Talvez seja esse o ponto mais difícil de alcançar no momento. Diferente da Europa, onde o vinho é produzido a muitos séculos e os estilos relacionados a cada região são mais bem definidos, a Argentina ainda é relativamente nova nesse sentido. Ainda é cedo para associar uma DO de acordo com um determinado estilo de vinho e definir quais técnicas e variedades que podem ou não serem usadas. Talvez com o tempo e amadurecimento das IGs, as DOs venham a ser uma evolução natural, mas atualmente, o modelo das IGs parece fazer mais sentido. 

Um bom resumo para diferenciar as IGs das DOs seria dizer que as IGs são o reconhecimento das características de um vinho em relação a um lugar, e já as DOs seriam o reconhecimento de um estilo de elaboração associado a um lugar. Olhando para fora, um bom exemplo de Denominação de Origem seria a DOCa Rioja, na Espanha, que imprime seus estilos Joven, Crianza, Reserva e Gran Reserva dentro das regras da região, com as uvas permitidas para a região toda e tempos de maturação e uso de madeira inerentes a cada estilo. Já um bom exemplo de IG seria a IGT Toscana, na Itália, com regras mais permissivas e abrangendo uma grande região. Mas é aí também que começam as diferenças, uma vez que as novas IGs Argentinas tratam de áreas menores, com características de solo e microclimas distintos. É como se na Argentina, as IGs representassem uma mescla dos dois sistemas.

Daqui para frente

O fato é que os produtores, principalmente de linhas premium, vêm tentando diferenciar cada vez mais os seus vinhos, por características geográficas de seus terroirs específicos. Para os vinhos de mais alta gama, já não basta ser um produtor de Malbec de Mendoza, de Luján de Cuyo, ou do Vale do Uco, pois são territórios muito grandes e muito diversos. 
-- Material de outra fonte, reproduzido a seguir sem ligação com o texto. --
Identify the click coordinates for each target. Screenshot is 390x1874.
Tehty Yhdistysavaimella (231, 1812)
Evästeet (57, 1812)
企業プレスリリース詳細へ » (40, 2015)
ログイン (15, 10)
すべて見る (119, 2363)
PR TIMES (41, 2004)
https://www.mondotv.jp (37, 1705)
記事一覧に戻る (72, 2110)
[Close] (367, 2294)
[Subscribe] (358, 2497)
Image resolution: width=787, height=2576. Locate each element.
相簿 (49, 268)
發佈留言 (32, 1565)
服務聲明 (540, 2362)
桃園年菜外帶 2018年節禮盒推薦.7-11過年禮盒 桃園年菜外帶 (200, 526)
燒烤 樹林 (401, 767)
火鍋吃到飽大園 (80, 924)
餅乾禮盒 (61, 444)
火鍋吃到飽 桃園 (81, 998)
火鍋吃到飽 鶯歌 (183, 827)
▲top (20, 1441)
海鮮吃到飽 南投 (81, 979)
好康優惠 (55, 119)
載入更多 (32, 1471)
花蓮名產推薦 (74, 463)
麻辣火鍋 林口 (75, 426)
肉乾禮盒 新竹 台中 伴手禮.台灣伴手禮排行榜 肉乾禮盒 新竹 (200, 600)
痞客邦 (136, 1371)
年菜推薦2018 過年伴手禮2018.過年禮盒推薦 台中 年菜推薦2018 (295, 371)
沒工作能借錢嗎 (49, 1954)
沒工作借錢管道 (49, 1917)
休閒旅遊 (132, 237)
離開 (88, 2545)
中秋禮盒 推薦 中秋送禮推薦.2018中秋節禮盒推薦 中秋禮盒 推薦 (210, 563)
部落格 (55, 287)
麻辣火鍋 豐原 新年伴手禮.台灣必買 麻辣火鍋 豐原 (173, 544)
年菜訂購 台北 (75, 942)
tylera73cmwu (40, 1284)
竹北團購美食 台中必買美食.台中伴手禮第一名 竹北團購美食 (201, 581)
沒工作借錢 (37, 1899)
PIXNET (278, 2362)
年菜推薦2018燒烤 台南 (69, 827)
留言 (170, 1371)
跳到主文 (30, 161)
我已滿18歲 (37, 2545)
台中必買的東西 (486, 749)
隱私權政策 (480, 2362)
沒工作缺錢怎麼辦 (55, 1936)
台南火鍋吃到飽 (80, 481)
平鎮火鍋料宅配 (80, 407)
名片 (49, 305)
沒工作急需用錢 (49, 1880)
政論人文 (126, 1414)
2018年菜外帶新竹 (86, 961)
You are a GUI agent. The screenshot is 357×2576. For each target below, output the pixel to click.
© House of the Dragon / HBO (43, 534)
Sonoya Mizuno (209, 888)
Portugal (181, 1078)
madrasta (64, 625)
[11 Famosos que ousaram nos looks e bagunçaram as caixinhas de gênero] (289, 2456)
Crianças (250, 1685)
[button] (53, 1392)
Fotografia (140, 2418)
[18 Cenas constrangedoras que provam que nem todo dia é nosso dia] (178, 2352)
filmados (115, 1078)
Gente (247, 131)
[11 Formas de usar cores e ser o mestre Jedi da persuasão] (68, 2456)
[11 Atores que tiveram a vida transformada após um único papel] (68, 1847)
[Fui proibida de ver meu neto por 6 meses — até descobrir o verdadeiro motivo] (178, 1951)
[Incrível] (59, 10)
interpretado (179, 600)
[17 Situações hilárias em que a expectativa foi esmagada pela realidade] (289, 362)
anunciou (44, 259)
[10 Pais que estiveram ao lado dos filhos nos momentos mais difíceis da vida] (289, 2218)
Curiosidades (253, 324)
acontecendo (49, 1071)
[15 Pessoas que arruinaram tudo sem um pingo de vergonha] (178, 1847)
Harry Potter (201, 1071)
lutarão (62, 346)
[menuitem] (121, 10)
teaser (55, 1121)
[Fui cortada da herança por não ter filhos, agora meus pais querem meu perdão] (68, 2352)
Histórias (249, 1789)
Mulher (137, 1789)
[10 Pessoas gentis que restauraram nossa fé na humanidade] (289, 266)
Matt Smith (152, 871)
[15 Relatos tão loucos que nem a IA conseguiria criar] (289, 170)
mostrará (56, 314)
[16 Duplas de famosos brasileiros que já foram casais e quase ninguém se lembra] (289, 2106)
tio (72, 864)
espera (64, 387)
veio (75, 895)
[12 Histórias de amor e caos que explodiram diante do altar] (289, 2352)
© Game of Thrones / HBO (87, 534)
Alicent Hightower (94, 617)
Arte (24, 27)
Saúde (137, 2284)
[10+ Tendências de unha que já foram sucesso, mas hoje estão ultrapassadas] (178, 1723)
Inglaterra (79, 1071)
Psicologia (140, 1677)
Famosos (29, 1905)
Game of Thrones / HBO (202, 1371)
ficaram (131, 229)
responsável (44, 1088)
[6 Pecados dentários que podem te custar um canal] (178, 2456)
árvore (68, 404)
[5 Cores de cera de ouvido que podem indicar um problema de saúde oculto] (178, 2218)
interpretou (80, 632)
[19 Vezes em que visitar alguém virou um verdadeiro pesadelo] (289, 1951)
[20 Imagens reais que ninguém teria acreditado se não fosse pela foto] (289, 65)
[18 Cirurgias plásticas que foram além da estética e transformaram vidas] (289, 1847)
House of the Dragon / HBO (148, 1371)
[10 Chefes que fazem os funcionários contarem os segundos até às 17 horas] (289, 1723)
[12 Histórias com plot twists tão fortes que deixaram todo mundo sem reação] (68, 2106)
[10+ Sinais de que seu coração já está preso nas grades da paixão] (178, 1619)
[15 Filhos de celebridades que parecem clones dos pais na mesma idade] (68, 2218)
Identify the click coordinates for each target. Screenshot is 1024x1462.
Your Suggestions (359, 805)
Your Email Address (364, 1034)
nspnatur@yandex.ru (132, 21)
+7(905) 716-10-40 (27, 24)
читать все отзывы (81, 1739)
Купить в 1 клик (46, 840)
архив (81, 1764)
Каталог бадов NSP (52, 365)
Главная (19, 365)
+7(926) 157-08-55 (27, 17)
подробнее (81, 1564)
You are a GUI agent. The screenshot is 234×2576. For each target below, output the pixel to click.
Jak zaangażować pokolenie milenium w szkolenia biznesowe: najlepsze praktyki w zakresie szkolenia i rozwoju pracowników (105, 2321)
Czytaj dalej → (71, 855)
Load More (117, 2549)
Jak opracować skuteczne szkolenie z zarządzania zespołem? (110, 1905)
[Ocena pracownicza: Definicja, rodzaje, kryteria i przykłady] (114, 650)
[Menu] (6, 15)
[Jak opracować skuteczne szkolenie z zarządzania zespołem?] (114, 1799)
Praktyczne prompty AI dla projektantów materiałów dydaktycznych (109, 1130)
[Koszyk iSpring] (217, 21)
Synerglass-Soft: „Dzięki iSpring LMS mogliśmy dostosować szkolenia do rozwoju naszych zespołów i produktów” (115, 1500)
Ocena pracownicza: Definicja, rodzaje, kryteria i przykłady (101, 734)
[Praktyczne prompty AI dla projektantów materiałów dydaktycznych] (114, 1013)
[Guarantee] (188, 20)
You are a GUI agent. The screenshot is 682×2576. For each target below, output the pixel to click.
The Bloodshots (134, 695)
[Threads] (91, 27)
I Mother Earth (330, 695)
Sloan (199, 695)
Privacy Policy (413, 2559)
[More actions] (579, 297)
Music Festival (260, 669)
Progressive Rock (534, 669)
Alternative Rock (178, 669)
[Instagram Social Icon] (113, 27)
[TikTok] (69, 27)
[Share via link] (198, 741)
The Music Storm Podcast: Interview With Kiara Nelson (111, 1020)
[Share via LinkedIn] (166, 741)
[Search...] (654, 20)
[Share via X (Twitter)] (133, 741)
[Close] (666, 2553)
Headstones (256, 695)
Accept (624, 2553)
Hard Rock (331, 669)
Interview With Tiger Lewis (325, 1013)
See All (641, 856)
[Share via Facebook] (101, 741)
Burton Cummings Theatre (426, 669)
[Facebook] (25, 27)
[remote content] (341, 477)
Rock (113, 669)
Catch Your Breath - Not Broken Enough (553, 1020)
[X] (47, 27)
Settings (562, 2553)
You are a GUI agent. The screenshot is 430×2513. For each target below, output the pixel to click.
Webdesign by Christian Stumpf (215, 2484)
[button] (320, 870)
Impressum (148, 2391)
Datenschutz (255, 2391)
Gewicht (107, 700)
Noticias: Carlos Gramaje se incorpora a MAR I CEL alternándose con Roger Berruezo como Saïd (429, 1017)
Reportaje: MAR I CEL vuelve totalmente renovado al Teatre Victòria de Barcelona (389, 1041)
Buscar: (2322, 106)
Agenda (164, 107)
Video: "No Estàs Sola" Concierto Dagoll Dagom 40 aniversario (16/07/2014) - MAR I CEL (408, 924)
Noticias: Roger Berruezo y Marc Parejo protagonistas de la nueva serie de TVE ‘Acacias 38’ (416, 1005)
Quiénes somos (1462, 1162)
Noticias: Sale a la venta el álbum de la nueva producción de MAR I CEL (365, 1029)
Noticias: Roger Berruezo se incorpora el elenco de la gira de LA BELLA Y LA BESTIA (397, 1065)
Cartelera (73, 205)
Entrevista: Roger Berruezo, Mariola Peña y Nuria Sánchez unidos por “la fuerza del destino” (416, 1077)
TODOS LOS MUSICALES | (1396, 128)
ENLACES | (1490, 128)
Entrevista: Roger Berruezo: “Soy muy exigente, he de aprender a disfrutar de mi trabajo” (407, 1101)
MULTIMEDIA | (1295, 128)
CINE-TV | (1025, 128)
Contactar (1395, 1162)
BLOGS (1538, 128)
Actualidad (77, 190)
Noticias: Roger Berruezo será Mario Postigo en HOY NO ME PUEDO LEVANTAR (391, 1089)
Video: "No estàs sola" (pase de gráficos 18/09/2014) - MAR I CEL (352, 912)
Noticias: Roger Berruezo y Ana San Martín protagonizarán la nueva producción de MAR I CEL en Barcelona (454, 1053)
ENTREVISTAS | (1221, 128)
Uma nova geração produtores, jovens e inquietos, vem tentando imprimir sua marca e tem investido muito em pesquisa e viticultura. Se visitarmos as principais vinícolas de Mendoza hoje, vemos perfis de solo sendo mostrados em quase todas, cada uma tentando ressaltar as características únicas de seus terrenos. E com o alto grau de desenvolvimento da vitivinicultura dos últimos anos, os produtores se encontram com um arsenal de ferramentas à disposição para elevar as características únicas de seus terroirs.

A mudança de paradigma atual é no sentido de deixar a origem dos vinhos falar mais alto. Assim como na Toscana existem produtores de Brunello, de Chianti Classico, e na França alguns produzem Chablis e outros Mersault, a ideia aqui é produzir Chacayes, Paraje Altamira, Gualtallary.

Ainda é cedo para saber se o modelo de DOs vai arrancar na Argentina, da mesma forma que hoje vemos as IGs arrancando. As IGs com suas regras mais soltas parecem casar melhor com a mentalidade de novo mundo dos produtores locais. Desde a votação da nova lei em 1999, mais de 100 IGs já foram criadas, e novas IGs aparecem a cada ano. De modo geral, pode se dizer que o consumidor só tem a ganhar com a oferta cada vez maior de vinhos de terroir encontrados nas prateleiras, resta esperar que o número de novas denominações não venha a ser tão grande que só traga mais confusão ao já confuso mundo do vinho e perca todo o sentido.